== Excerpted passage ==
Five Things You May Not Know About Bob Mould
- Bob’s first band was named after a Danish board game called Hūsker Dū?, which is both Danish and Norwegian for Do You Remember? The band decided to add umlauts as a nod to a similar practice amongst heavy metal bands of the time. Hüsker Dü were fond of introducing breakneck covers of ’60s hits into their set, as shown by their version of Ticket to Ride below. Mark Kozelek goes in the other direction as he slows down a track from New Day Rising
- When Hüsker Dü split, Bob juggled a solo career with various collaborations. My favourite was the first album he released with the trio named Sugar. That 1992 release contains If I Can’t Change Your Mind, performed to perfection on The A.V. Club recently by The Decemberists. Bob also sang the Stephin Merritt composition, He Didn’t, on Hyacinths & Thistles by The 6ths. This year, he provided guitar and vocals on Dear Rosemary, a track on Wasting Light by The Foo Fighters. He also turned up on compilations and tribute albums and Turning of the Tide can be found on Beat the Retreat: Songs by Richard Thompson
- Bob put away his guitars for a while at the turn of the millenium as he developed an interest in electronic dance music. I didn’t even know that he worked in the professional wrestling industry for a few years as a scriptwriter. Does this mean that wrestling is made up?
===
== Listed entries ==
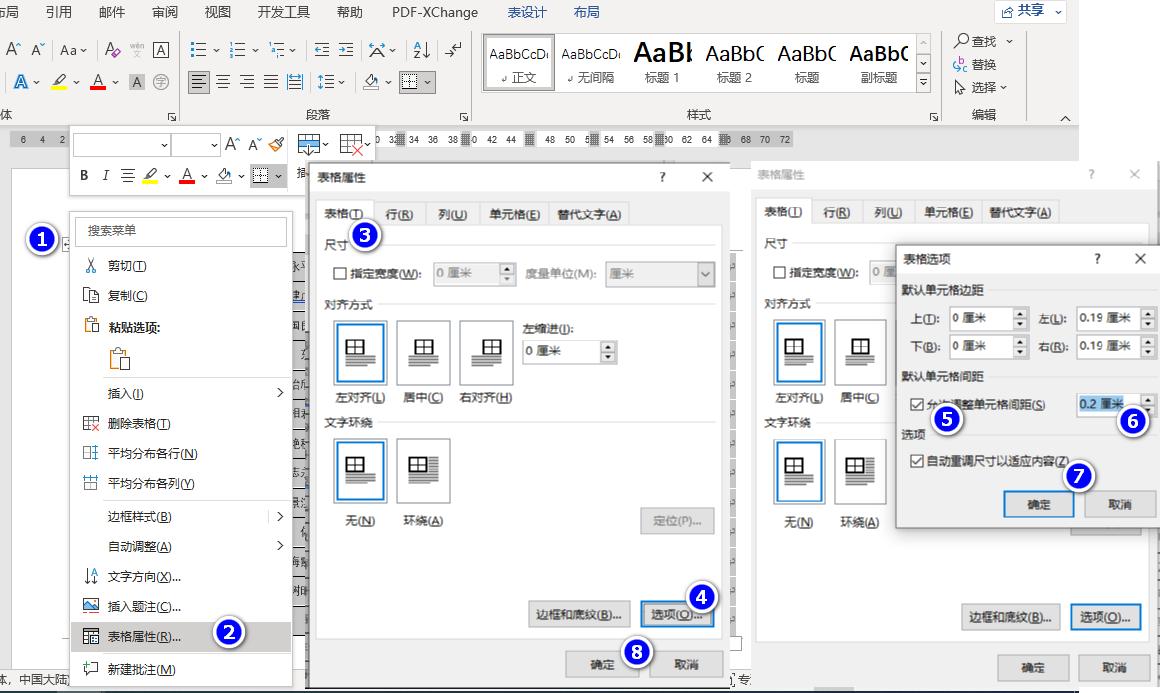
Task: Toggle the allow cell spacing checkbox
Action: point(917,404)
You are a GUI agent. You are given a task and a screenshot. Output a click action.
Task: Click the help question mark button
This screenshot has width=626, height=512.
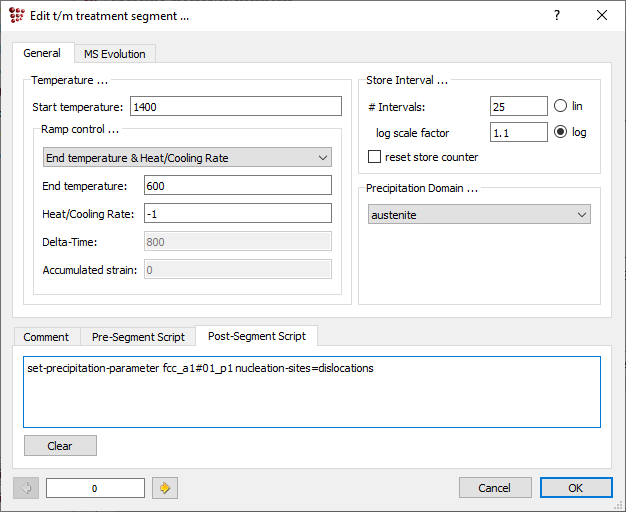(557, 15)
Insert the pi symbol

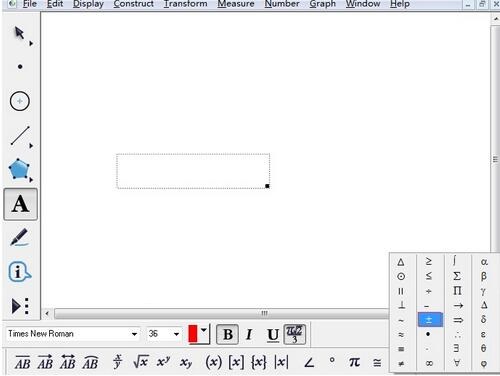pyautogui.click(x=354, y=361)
===
:: Stated problem ::
In the Bob Mould piece, which Foo Fighters album includes the track Dear Rosemary? Rely only on the Bob Mould piece, not on the records.

:: Answer to the problem ::
Wasting Light